A new report from climate analytics firm First Street warns that climate change-driven risks could erase more than $1 trillion in U.S. real estate value by 2055. The study highlights how extreme weather events, rising insurance costs, and shifting migration patterns are reshaping the housing market.

The report, titled Property Prices in Peril, categorizes neighborhoods based on their vulnerability and economic resilience. It identifies five key categories: climate abandonment (areas with declining populations due to high climate risk and insurance premiums), risky growth (regions where climate risks are high, but people continue to move in due to economic factors), climate resilient (places that attract residents because of lower risks), tipping points (areas on the verge of depopulation due to climate threats), and economically driven decline (regions losing residents for reasons unrelated to climate).

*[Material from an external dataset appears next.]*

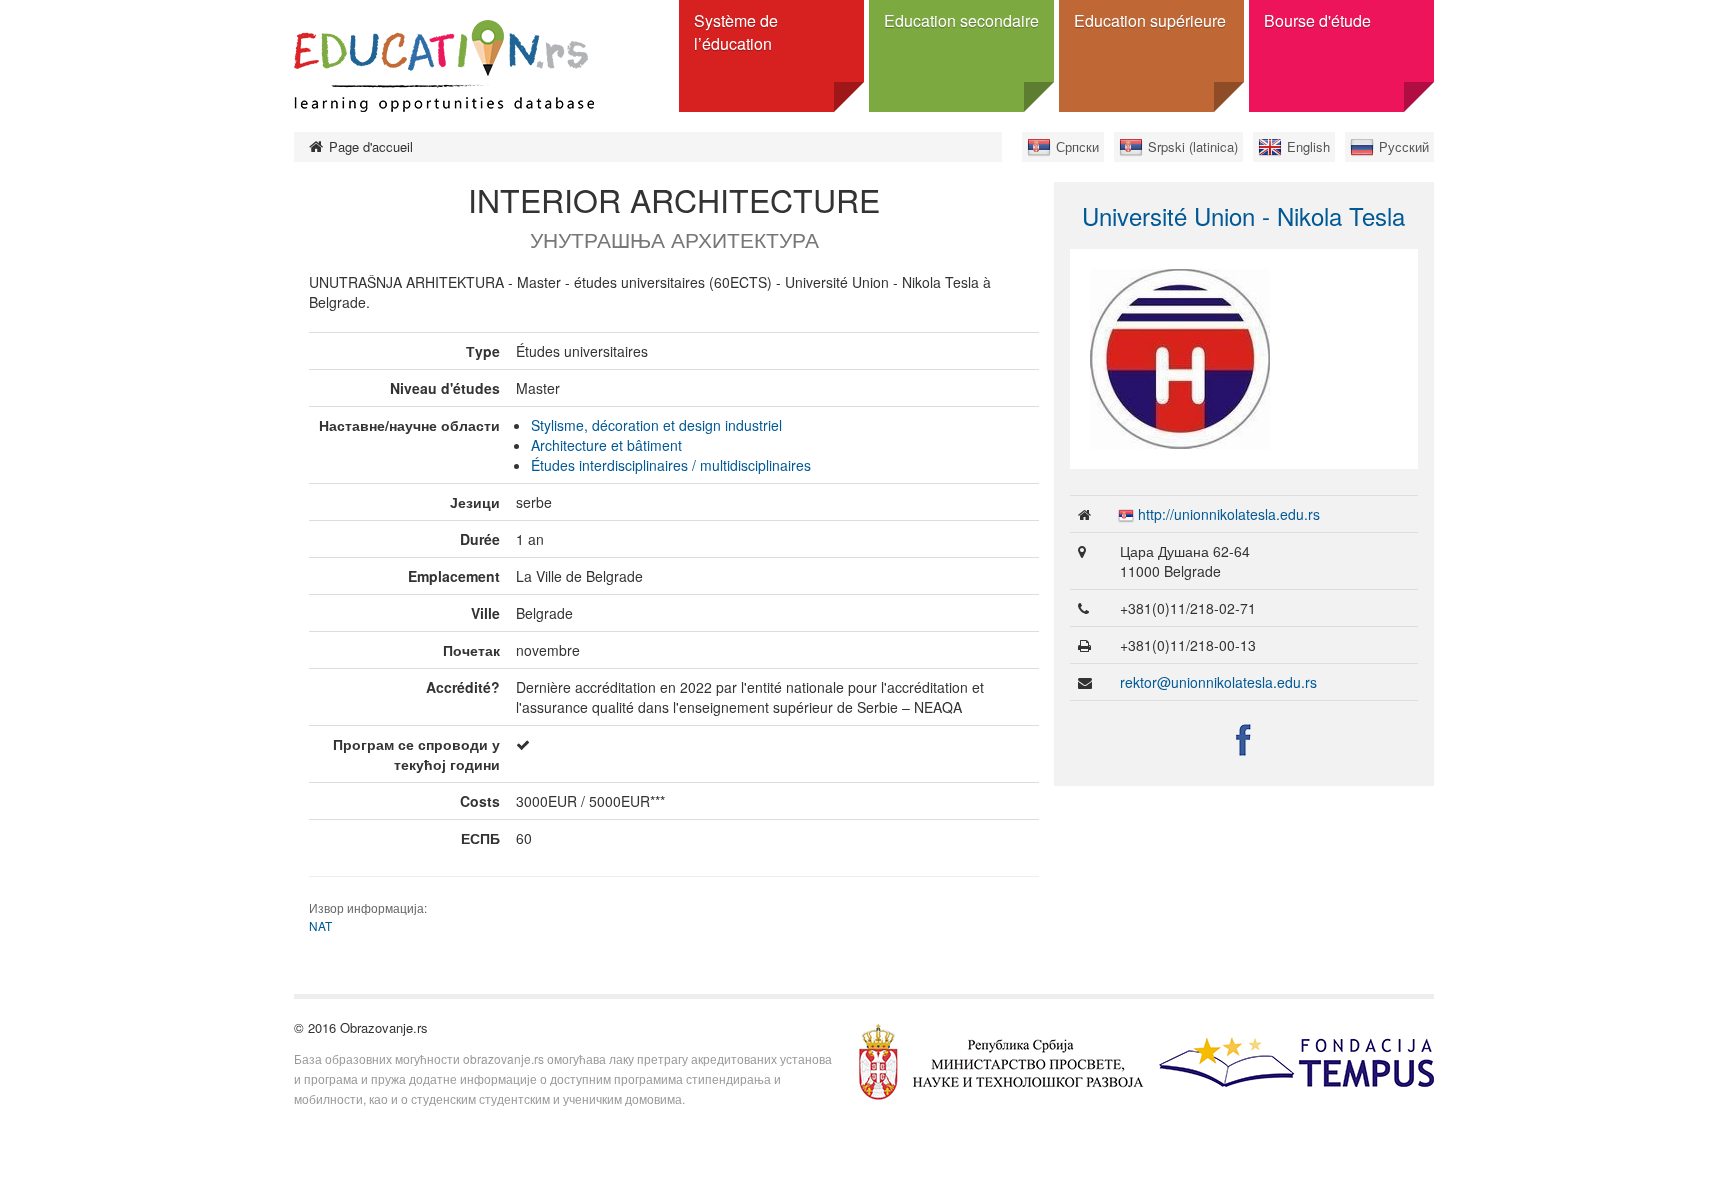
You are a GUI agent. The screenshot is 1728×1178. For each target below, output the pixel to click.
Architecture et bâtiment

Among the most vulnerable locations, major metropolitan areas in the Sun Belt, including Tampa, Miami, and New Orleans, face significant property value declines. Tampa, for example, could see home prices drop by as much as 25% in the next three decades. Risky growth areas, such as certain Texas metros, are projected to experience an average 1.7% decline in property values, while climate abandonment zones are expected to see losses averaging 6.2%.

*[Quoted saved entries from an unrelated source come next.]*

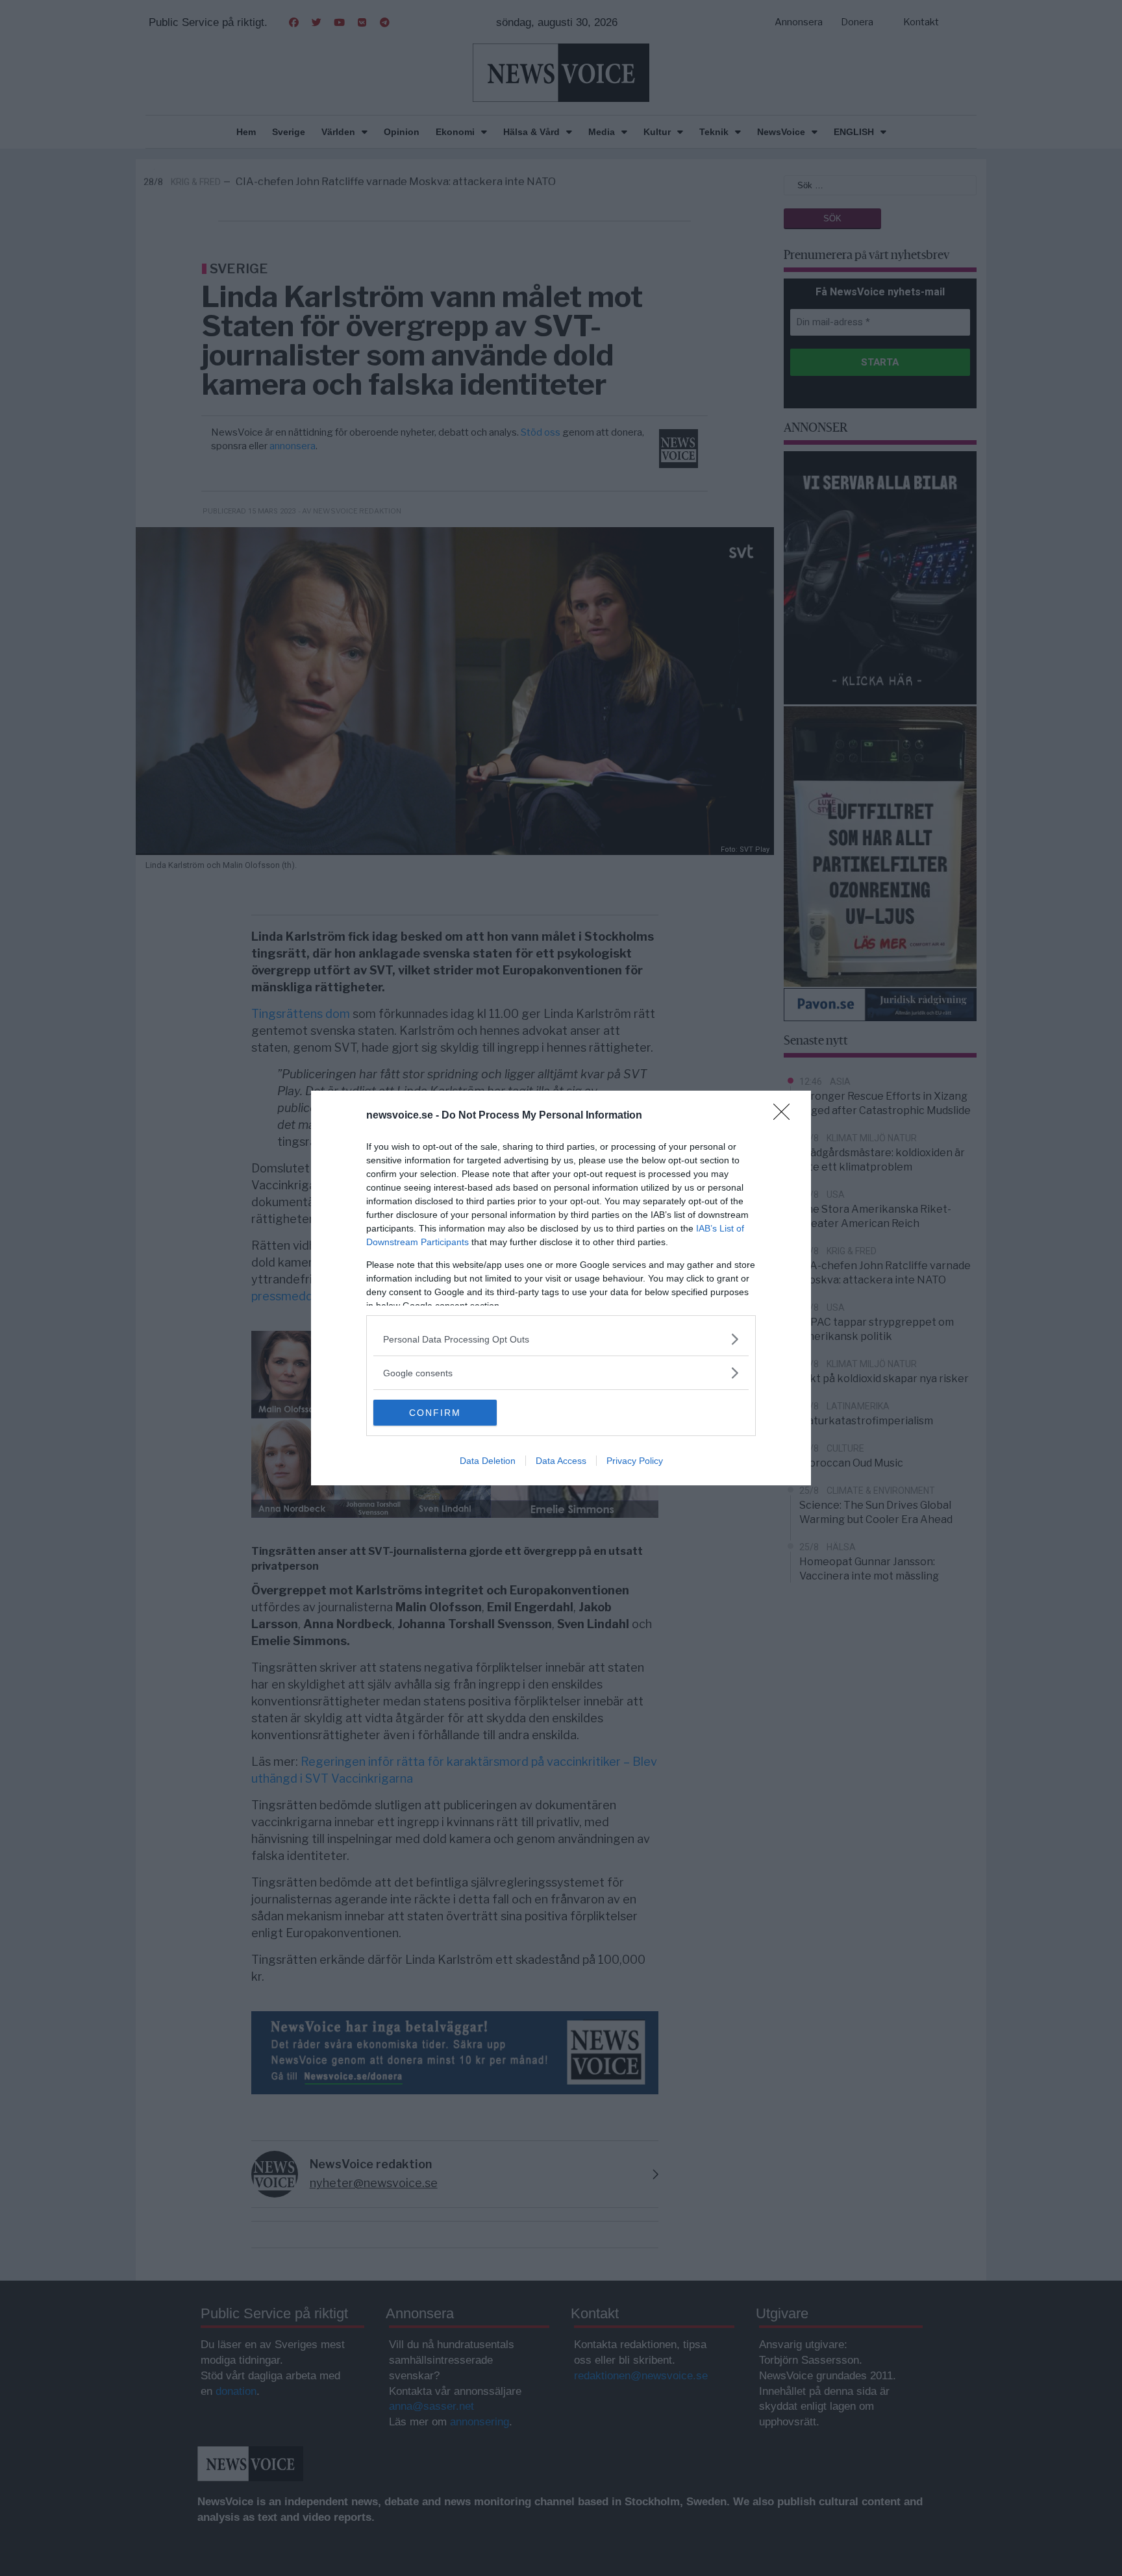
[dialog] (561, 1288)
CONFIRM (435, 1412)
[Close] (785, 1116)
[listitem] (561, 1339)
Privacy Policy (634, 1460)
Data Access (561, 1460)
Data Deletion (488, 1460)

"We definitely track all five different categories in historic patterns," said Jeremy Porter, head of climate implications research at First Street. "I think we are seeing an increased rate of response to climate exposure, and I think a lot of it has to do with just the point that we're at right now in time where we're having more frequent, more severe climate exposure events."

The report also underscores a growing climate migration trend, projecting that 55 million Americans could relocate to lower-risk areas by 2055. As soon as 2025, around 5.2 million people are expected to move due to climate-related concerns. Northern states such as Wisconsin, Montana, and parts of the Northeast could see population gains as residents seek safer environments.

Notably, climate risk exposure is often hyperlocal rather than affecting entire regions equally. While some neighborhoods within a high-risk metro area may be vulnerable, others remain desirable due to stronger infrastructure, school quality, or economic opportunities. Porter noted, "What we see is within cities, people want to live around their family. They want to have the same job, they want the kids to go to the same schools. But they're trying to find places that are relatively less risky in those metro areas."

Rising insurance premiums are a major factor in these migration patterns. First Street estimates that risk-based insurance pricing, if fully implemented, could drive a 29.4% increase in average premiums by 2055. This includes an 18.4% correction for current underpricing and an additional 11% increase tied to worsening climate risks.

The report identifies Miami, Jacksonville, Tampa, New Orleans, and Sacramento as the metro areas likely to experience the steepest premium increases. Recent wildfires in California, which resulted in an estimated $20 billion to $30 billion in insured losses, have further fueled concerns over rising costs and how insurers assess climate risk.

While First Street's findings are based on peer-reviewed climate and economic models, the report itself has not been peer-reviewed, and its projections come with uncertainties. Porter acknowledged that adaptation measures such as stricter building codes, seawalls, and improved infrastructure could mitigate losses. Additionally, the models do not account for inflation or broader economic shifts that could influence housing values independently of climate risks.